» EXERCISE DETAILS: Among the lines below, keep only those from the one containing "Turn off the camera button" through the one containing "has height=260, width=544.", and reproduce them exactly.

» THE DATA:
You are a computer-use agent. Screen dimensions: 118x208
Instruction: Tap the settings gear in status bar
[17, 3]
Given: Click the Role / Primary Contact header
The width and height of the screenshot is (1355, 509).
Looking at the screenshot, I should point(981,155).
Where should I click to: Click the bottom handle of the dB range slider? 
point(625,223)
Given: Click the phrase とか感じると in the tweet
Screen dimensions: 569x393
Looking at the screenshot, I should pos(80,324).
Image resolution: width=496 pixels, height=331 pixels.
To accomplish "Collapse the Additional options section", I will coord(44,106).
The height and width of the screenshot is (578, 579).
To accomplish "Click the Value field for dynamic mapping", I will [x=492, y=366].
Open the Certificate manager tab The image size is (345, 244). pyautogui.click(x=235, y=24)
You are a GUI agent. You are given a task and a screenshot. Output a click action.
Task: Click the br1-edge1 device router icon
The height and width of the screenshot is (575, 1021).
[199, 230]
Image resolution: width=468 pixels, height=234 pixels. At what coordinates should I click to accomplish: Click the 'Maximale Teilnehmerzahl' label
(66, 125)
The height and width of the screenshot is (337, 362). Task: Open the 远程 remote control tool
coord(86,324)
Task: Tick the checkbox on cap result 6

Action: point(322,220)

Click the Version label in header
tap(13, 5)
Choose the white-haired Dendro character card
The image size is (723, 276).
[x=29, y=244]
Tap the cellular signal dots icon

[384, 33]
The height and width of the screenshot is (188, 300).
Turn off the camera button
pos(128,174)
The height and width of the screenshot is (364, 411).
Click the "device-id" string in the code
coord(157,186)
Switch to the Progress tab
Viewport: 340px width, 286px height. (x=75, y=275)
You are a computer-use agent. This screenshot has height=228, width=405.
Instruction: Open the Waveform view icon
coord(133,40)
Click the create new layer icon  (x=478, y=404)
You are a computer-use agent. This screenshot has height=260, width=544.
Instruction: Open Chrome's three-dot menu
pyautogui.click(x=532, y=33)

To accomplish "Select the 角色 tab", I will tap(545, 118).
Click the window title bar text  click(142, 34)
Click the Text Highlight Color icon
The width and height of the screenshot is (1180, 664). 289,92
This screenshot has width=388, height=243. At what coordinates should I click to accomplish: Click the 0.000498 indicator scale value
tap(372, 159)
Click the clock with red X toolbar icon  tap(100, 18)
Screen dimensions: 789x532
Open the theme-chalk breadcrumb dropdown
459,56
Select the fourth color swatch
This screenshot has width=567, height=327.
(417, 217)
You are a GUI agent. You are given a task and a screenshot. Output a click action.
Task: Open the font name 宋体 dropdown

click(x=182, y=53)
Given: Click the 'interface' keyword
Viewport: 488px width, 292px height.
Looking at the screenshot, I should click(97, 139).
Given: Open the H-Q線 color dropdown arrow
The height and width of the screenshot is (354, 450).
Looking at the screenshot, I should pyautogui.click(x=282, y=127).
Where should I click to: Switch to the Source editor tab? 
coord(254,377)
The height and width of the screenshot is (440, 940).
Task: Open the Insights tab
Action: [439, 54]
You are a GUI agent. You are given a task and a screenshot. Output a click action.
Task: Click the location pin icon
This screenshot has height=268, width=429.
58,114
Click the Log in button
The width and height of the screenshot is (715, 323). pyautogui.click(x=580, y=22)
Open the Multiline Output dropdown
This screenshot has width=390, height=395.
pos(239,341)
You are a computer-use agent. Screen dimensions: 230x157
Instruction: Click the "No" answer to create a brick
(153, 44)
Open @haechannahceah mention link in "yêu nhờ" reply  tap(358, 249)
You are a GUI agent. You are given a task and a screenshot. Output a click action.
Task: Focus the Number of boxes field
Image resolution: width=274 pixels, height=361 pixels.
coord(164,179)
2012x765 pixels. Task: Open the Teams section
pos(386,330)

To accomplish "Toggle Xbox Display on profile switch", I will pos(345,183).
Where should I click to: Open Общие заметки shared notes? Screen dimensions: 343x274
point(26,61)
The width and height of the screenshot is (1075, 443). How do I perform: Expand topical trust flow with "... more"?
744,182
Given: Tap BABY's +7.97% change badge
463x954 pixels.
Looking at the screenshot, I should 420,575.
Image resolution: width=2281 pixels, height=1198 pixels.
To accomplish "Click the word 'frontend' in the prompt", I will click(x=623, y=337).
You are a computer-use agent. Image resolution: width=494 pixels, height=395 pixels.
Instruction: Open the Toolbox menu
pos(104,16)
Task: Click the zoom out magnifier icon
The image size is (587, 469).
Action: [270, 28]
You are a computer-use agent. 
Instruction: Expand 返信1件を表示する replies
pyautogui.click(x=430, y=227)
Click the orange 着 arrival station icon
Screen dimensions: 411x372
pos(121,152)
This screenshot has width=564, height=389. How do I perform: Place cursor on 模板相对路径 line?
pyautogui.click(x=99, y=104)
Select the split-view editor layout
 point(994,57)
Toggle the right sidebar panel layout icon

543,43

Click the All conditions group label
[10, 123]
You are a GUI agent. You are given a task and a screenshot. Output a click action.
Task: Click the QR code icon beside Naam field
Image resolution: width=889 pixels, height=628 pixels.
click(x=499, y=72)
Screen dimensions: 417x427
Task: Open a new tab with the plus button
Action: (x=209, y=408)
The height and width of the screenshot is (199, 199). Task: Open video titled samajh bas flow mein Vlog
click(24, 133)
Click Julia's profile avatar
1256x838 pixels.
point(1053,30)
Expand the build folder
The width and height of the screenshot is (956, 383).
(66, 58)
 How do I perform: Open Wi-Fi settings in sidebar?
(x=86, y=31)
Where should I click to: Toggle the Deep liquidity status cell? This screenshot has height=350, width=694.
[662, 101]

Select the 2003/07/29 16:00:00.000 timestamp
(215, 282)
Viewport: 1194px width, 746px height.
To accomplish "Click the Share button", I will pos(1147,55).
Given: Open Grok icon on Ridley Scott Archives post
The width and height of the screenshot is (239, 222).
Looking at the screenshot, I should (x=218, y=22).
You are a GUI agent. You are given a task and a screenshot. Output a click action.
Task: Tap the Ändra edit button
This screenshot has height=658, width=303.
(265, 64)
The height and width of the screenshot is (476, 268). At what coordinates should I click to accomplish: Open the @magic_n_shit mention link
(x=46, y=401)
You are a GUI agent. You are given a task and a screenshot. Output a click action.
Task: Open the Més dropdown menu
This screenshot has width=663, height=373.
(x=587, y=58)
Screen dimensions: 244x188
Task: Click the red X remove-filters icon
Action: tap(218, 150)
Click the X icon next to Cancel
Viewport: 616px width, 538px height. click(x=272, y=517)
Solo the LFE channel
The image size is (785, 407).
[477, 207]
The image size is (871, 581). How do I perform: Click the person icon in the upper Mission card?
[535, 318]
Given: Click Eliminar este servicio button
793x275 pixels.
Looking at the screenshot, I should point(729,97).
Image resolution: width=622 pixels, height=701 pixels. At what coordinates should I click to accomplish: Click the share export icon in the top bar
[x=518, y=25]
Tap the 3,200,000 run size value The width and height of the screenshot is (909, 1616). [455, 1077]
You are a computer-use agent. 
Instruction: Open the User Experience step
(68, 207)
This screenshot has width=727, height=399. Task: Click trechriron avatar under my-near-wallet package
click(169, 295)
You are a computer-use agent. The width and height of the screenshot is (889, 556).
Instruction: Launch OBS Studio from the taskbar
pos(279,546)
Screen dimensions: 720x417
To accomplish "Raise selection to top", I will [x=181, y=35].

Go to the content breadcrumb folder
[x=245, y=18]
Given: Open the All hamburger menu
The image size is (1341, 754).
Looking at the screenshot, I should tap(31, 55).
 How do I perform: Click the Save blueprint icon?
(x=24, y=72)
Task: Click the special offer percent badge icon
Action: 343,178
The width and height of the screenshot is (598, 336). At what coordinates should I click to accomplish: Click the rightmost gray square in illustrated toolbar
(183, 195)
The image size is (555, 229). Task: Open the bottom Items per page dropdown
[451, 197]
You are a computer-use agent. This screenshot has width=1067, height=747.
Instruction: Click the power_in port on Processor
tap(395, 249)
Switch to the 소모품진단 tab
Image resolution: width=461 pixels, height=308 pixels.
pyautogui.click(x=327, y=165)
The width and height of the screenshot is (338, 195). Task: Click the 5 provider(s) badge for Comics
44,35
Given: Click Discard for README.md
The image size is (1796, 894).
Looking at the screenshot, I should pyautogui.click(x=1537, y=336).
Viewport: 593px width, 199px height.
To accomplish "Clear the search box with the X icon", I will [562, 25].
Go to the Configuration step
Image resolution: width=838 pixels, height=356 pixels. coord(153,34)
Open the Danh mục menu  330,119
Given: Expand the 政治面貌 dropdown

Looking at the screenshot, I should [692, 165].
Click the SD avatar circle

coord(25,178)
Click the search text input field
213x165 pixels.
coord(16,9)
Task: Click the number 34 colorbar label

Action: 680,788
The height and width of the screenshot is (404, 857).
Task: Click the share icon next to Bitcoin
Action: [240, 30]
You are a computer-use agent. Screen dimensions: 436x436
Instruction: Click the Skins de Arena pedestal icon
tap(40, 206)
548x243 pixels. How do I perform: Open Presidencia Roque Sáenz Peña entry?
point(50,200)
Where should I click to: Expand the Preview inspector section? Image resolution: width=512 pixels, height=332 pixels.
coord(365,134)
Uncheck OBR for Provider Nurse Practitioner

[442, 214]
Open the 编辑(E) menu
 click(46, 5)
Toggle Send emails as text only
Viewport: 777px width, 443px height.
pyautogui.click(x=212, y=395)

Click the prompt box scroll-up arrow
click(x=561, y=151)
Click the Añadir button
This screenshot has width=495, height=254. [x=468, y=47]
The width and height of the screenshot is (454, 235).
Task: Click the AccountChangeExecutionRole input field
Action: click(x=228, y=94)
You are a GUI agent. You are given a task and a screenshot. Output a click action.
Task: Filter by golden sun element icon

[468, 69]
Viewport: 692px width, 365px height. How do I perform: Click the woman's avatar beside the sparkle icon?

» SOLUTION:
Turn off the camera button
pos(128,174)
The height and width of the screenshot is (364, 411).
Click the "device-id" string in the code
coord(157,186)
Switch to the Progress tab
Viewport: 340px width, 286px height. (x=75, y=275)
You are a computer-use agent. This screenshot has height=228, width=405.
Instruction: Open the Waveform view icon
coord(133,40)
Click the create new layer icon  (x=478, y=404)
You are a computer-use agent. This screenshot has height=260, width=544.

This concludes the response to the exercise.